DIRECTIONS: Copy every line that contains the string "computer" from the entries below.

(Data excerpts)
-- Opening Marker --
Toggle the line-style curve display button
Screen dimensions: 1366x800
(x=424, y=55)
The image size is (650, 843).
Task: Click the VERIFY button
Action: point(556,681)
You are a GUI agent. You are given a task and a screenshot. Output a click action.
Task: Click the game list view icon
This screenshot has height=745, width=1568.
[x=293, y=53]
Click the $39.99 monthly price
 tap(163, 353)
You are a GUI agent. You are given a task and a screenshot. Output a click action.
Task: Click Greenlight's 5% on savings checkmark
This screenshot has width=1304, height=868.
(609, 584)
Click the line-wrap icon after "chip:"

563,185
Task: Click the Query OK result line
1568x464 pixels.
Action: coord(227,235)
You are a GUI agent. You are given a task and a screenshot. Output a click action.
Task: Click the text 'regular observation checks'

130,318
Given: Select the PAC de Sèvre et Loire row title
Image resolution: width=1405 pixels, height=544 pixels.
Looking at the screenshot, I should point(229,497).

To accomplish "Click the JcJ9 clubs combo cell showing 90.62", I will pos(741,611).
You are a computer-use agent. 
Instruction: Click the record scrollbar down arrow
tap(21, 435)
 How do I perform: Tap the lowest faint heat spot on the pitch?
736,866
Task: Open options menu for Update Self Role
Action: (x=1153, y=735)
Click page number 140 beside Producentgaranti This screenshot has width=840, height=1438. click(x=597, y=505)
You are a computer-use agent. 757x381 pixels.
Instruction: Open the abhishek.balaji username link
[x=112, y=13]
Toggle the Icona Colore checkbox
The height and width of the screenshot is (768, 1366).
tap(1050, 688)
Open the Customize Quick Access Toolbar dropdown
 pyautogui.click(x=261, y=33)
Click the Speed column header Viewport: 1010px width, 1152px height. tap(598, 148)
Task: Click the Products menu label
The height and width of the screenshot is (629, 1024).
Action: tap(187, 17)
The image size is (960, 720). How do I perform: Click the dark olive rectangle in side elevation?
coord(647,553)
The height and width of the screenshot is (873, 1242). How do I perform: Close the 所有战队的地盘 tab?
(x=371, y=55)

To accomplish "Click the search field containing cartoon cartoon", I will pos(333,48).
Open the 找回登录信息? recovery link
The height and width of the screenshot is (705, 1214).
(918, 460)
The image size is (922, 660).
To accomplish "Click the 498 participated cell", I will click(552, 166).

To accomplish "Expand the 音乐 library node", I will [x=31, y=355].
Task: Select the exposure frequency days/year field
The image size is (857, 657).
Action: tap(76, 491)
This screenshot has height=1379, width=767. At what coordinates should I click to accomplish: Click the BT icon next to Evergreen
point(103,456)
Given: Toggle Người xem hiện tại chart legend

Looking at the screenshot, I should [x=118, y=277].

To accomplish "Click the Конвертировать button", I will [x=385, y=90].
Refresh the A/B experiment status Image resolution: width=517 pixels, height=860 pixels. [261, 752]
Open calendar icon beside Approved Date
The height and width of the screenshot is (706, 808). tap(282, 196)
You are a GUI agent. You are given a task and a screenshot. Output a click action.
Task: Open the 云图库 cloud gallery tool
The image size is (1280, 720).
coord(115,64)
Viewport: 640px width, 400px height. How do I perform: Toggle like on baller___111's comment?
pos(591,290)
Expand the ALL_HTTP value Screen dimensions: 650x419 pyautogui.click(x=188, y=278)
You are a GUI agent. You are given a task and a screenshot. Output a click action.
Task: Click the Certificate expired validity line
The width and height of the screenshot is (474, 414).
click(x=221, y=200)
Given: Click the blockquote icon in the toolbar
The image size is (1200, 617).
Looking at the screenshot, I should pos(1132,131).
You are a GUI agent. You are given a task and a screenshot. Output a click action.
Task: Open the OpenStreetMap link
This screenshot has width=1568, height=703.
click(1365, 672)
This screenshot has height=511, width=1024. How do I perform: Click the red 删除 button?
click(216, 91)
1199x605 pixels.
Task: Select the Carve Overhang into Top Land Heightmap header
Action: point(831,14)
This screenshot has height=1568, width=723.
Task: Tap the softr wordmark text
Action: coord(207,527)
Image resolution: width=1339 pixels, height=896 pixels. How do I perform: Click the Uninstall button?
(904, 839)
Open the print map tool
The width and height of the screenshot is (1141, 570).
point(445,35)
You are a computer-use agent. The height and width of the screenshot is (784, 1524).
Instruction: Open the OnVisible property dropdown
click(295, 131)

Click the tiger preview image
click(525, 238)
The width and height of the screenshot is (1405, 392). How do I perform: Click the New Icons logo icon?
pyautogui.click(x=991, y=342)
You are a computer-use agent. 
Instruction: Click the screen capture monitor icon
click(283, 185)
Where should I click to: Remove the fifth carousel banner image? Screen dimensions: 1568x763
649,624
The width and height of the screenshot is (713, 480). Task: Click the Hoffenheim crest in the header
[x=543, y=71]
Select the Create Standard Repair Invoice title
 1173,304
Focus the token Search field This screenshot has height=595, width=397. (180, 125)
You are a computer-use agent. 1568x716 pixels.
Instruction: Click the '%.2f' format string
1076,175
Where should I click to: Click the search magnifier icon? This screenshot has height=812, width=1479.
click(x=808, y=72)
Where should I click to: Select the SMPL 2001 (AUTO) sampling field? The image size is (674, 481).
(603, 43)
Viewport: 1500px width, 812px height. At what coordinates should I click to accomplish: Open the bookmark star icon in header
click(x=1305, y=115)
-- Closing Marker --
SOLUTION FOR THIS TASK:
You are a computer-use agent. 
You are a computer-use agent. 757x381 pixels.
You are a computer-use agent. The height and width of the screenshot is (784, 1524).
You are a computer-use agent. 
You are a computer-use agent. 1568x716 pixels.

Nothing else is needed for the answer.